Sausage gravy and biscuits: It’s a classic combination that’s hard to improve upon. Unless, of course, you’re craving a bit of spice to go along with the Southern staple. For that, you’ll have to make do with the (hopefully) copious quantity of black pepper featured in most sawmill gravies. Or, you can use my secret weapon for kicking the dish a few notches up on the Scoville scale: Ro-Tel tomatoes.
Ro-Tel gravy was a treat that my father would sometimes bring to the breakfast table on mornings when my mother, who abhors any level of spice, was away from home. It’s a simple way to put a fiery twist on an otherwise mild, but hearty, classic. And it can be adjusted based on the level of heat someone prefers. I tend to go for the hot Ro-Tel or for the cans with green chilies, but mild could be also used for those who only prefer a bit more heat.
To make the gravy, start by browning a pound of loose sausage. I went with hot sausage for mine, but go with whatever spice or flavoring you prefer the most. After you’ve browned the sausage, remove it from the pan, leaving a tablespoon or two of grease if possible.
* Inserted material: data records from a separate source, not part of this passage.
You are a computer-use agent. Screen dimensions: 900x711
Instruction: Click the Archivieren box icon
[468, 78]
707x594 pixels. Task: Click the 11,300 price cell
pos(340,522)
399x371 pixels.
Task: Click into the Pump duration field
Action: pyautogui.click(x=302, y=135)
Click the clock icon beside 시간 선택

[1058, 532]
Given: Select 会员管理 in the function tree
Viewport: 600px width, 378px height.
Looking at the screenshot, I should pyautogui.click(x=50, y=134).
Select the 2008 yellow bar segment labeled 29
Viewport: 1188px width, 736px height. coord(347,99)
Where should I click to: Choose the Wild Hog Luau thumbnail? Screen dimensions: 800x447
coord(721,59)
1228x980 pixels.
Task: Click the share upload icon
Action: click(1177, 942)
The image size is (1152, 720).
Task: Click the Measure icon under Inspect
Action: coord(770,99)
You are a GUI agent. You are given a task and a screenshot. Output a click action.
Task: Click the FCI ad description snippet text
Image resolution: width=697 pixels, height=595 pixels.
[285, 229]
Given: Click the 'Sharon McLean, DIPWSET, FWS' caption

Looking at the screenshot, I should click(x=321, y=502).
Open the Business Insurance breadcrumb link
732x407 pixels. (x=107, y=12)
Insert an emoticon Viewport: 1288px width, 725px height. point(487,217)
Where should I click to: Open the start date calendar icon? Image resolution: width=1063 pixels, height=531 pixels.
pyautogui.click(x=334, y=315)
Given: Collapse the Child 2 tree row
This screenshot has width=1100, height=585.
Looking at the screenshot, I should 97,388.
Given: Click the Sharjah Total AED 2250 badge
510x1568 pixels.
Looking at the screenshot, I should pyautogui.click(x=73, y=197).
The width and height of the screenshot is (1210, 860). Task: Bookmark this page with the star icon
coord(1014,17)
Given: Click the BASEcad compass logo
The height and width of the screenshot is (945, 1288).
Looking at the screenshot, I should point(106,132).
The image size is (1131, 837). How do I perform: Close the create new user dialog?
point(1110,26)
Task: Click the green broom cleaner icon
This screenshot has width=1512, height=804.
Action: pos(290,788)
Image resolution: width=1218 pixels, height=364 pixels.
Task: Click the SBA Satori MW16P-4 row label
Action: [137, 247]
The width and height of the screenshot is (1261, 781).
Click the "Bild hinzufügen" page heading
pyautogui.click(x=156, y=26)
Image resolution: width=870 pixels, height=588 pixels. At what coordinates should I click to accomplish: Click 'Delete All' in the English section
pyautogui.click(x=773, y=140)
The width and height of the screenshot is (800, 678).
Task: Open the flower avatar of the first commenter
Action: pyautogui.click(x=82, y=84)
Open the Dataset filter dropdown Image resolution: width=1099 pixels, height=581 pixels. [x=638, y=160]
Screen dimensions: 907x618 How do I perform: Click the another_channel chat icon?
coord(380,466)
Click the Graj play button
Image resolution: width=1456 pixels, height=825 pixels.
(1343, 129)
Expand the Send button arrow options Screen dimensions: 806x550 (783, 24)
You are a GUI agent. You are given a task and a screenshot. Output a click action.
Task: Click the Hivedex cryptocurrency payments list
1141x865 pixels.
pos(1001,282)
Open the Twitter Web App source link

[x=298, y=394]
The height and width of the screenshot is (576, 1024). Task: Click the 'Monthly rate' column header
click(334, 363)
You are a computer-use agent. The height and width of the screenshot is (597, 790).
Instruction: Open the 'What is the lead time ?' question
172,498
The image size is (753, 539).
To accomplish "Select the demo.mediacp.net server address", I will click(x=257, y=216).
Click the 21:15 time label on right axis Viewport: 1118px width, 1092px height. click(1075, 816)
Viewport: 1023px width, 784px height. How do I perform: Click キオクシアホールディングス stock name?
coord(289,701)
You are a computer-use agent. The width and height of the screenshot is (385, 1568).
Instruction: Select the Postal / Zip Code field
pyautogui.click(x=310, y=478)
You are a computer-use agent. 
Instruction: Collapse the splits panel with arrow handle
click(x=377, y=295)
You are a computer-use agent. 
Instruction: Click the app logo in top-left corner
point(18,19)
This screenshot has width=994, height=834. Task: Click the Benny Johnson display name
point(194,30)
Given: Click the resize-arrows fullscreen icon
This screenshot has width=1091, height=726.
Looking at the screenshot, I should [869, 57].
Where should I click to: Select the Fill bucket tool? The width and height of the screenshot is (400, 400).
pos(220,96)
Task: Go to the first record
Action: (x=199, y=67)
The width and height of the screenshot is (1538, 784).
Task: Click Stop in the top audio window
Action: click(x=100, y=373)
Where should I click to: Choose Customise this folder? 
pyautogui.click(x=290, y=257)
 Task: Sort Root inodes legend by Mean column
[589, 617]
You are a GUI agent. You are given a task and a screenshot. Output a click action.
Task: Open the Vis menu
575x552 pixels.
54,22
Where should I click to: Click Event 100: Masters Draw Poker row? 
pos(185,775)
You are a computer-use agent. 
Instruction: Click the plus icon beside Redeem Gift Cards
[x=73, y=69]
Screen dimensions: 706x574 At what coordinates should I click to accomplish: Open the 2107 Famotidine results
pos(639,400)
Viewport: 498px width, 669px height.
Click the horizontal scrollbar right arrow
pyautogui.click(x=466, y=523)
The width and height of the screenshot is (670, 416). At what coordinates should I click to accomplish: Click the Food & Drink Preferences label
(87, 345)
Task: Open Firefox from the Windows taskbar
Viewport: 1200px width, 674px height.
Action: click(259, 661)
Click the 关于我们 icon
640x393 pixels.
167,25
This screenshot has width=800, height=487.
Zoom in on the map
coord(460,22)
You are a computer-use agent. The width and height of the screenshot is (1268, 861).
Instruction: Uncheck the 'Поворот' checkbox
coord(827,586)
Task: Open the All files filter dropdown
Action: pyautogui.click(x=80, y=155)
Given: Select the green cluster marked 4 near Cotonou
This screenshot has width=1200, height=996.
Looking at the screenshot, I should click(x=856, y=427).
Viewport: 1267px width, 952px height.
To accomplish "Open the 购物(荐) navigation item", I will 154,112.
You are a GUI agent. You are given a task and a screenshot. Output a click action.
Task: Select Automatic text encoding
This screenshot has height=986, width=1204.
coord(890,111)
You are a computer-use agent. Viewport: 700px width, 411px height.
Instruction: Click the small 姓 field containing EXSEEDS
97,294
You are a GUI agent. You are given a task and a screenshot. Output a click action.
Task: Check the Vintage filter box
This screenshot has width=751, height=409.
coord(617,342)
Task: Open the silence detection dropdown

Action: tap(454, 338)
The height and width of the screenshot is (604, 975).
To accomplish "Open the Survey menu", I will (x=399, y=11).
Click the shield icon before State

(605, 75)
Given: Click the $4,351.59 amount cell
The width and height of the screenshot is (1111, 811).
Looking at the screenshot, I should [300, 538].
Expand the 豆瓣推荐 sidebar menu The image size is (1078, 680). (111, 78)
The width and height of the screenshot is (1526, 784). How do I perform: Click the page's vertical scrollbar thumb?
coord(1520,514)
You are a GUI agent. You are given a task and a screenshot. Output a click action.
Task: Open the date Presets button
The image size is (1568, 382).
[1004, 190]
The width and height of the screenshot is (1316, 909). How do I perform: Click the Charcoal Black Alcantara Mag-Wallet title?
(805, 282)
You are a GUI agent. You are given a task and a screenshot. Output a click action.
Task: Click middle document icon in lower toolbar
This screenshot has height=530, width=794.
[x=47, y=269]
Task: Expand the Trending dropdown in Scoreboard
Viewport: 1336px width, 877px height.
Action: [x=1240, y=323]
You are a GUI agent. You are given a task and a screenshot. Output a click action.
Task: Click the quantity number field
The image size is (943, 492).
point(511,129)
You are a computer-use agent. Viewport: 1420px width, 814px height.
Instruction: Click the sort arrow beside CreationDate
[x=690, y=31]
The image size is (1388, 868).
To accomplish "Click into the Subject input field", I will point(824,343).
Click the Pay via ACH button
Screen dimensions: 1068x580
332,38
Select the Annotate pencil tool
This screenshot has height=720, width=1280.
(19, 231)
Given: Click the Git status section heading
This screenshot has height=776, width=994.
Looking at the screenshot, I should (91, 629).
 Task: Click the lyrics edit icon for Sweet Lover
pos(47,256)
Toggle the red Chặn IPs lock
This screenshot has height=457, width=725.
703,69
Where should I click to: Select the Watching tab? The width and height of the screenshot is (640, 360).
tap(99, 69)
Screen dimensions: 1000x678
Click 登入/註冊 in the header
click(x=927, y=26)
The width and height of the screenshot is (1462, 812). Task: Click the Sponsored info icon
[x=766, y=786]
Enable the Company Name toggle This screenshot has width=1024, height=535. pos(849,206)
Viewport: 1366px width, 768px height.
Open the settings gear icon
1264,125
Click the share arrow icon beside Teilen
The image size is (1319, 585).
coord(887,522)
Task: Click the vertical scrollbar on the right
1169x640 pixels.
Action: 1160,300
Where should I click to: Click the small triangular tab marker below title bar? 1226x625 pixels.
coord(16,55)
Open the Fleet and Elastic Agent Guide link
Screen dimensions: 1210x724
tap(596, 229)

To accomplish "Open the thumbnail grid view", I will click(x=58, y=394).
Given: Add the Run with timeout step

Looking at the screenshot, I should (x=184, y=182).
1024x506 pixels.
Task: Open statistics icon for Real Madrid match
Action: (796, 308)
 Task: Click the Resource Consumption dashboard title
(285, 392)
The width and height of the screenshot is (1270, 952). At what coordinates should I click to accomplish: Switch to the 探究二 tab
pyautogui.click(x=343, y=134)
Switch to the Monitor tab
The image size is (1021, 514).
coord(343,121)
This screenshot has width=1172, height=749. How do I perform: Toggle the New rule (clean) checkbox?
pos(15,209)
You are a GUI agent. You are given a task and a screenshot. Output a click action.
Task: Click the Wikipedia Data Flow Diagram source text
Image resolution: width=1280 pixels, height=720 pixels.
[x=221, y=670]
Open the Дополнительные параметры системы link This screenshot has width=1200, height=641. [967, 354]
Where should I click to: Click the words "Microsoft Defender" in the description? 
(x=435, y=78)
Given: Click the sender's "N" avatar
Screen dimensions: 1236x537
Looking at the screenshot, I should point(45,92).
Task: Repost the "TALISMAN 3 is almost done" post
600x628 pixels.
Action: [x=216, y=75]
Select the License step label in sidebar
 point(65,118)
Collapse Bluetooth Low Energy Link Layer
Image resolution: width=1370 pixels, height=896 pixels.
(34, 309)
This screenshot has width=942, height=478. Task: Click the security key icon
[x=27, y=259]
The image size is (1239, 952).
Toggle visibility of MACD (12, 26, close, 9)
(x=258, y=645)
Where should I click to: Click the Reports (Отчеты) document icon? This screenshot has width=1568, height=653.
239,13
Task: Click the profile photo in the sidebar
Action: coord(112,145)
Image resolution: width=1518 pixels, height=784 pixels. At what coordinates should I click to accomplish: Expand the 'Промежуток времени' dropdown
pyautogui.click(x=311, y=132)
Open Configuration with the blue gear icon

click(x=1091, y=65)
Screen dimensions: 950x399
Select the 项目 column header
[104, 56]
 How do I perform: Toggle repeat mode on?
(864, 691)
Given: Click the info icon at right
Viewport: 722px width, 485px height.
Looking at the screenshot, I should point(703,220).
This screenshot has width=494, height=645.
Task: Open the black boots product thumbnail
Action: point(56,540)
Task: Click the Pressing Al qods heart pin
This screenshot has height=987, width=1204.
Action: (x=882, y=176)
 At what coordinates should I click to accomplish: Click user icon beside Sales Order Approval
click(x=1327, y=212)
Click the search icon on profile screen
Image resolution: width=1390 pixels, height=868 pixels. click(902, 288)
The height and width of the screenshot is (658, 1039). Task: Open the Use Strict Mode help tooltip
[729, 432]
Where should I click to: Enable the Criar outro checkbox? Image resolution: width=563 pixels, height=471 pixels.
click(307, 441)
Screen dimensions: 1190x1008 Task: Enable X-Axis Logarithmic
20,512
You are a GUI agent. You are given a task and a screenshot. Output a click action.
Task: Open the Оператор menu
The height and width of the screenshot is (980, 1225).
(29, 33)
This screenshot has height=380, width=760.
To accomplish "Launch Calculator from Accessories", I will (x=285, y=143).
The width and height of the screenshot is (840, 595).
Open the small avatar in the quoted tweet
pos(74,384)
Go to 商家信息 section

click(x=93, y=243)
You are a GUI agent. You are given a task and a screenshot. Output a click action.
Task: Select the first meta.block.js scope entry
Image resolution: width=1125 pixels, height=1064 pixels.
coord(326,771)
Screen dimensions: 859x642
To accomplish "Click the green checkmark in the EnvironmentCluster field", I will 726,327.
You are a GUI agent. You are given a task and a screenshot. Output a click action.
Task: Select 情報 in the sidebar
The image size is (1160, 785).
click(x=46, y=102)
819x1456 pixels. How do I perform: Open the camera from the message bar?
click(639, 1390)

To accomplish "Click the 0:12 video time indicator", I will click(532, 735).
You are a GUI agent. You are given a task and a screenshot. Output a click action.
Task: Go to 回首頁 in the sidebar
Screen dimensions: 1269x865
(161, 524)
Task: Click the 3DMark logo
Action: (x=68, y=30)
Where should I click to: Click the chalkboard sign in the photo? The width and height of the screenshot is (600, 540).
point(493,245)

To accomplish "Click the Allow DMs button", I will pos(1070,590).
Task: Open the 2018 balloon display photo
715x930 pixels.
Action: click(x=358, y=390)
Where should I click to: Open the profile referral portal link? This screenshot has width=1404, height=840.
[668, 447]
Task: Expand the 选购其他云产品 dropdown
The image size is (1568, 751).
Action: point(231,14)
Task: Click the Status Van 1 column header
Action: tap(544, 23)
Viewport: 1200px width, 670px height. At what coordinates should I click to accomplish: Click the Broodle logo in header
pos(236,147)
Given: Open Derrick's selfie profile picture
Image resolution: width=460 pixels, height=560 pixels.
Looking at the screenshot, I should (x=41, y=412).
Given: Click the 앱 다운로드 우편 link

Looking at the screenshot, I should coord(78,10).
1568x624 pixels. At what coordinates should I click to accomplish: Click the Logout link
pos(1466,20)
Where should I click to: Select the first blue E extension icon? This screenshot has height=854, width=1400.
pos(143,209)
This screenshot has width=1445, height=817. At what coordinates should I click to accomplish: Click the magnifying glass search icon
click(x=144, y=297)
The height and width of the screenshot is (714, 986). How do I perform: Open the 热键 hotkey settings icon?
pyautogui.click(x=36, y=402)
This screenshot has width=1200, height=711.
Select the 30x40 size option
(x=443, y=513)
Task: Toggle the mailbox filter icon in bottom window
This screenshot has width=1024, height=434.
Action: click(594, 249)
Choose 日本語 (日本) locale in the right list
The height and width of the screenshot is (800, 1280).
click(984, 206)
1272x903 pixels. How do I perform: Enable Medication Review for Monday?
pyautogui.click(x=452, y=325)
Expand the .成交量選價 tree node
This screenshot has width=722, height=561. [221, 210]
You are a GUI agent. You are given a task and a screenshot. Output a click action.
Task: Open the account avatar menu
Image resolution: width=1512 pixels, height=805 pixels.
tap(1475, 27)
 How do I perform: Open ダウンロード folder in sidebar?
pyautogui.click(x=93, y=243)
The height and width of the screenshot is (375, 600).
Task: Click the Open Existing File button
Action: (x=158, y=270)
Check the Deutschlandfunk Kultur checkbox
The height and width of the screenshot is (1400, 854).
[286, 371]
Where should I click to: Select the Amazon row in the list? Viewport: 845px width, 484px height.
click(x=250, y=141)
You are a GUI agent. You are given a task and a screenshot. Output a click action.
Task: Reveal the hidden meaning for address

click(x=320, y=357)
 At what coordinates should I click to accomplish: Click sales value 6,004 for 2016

If your sausage was lean and didn’t produce much grease, add a tablespoon of vegetable oil or a tablespoon of butter to your pan. This grease will provide the base for your roux, which will create the gravy itself.
Once your grease, oil, or butter has been warmed over medium heat, add a few spoons of flour to the pan. Whisk constantly to make sure the flour is fully incorporated into the fat. While stirring, continue to cook the flour and grease mixture for two or three minutes until it browns. Then, slowly add a cup of milk to the pan, continuing to stir, in order to prevent any clumping. As the liquid is incorporated into the roux, the mixture will thicken and create a sawmill gravy. Be sure to pepper and salt your roux mixture, and continue to add black pepper as you incorporate the milk until the gravy is seasoned to taste. If the gravy is too thick, add a little more milk until it reaches the consistency you desire. After the gravy reaches your desired thickness, add your sausage back in.
Finally, it’s time to add the star of your dish. Grab your Ro-Tel can, drain off the excess water, and stir in those glorious tomatoes. Once you have the can fully incorporated, you’re ready to serve over freshly baked biscuits.
The spicy, rich flavor of Ro-Tel gravy is just different enough from the classic sawmill recipe to wow your family and friends. And since Ro-Tel usually sells for about $1 a can, it’s a cheap way to mix up your weekend morning routine. Once this tomato and sausage-filled breakfast option is tucked in your cookbook, run-of-the-mill sausage and gravy mornings won’t be the same.